Tantas coisas bonitas. Arquitetura imponente, lojas, música, comida por todos os lados. Era tudo tão rápido. Um entra e sai de gente, passos apressados, olhos grudados nos celulares, nos relógios, nos próprios mundos. Mas no meio desse movimento todo, o que mais me chamou atenção… foi o que estava parado.
Os moradores de rua.
Eles estavam ali, como se estivessem presos numa outra velocidade. Em câmera lenta, enquanto o resto da cidade parecia acelerado em 2x. Cobertores rasgados, sujos, corpos deitados no chão frio, olhares perdidos. Não havia urgência neles. Nem pressa. Nem direção. Só existência.
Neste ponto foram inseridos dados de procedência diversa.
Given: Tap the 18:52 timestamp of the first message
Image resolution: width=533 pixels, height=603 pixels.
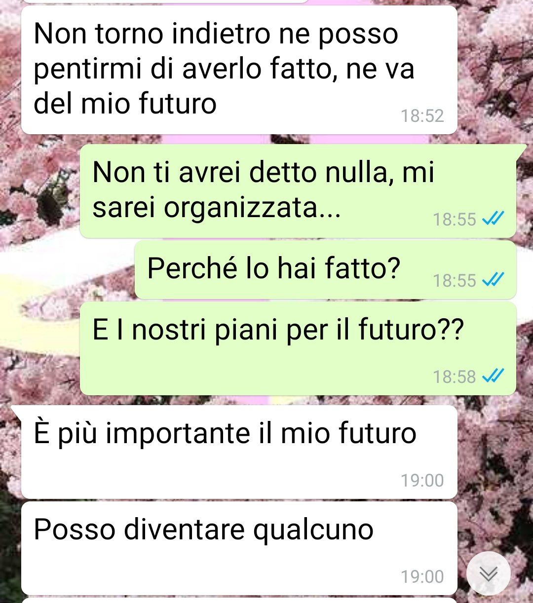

E o mais estranho é que ninguém os via. Ou fingia não ver. As pessoas desviavam como se fossem postes, obstáculos. E seguiam. Rápidas, eficientes, focadas. Ninguém parecia se perguntar: quem são essas pessoas? Por que estão aqui? O que aconteceu com elas?
São Paulo não era a cidade das oportunidades?Passei por um, por outro. Um cachorro ao lado. Um papelão improvisado como cama. Um saco de roupas. Um pedaço de pão seco na mão. E a vida… continuava.
Quando cheguei em casa, não estava mais tão maravilhada. A tal “selva de pedra” começou a fazer sentido. Onde o filho chora e a mãe não vê. Onde a dor é abafada pelo barulho. Onde o que incomoda é simplesmente ignorado.
Mas São Paulo também é isso: o berço de maloqueiro bom, como dizem. Gente que luta, que corre atrás, que resiste. Inclusive eles. Os que dormem na rua. Os invisíveis. Porque não escolheram lutar do lado certo ou do lado errado — escolheram viver. Da forma mais difícil.
E, pensando bem… talvez eles tenham menos preocupações que a gente. Não pagam boleto, não batem ponto. Mas a luta deles é outra. É interna. E a mente, ah… a mente não tira folga. Trabalha 24 horas, sem hora extra, sem fim de semana. Lutar com o mundo já é difícil, mas lutar com você mesmo é mil vezes pior.
Essas pessoas são guerreiros. Guerreiros de si mesmos. Das batalhas silenciosas, das dores que ninguém quer ver, da invisibilidade, da fome, do frio, da sede, do calor, da vida.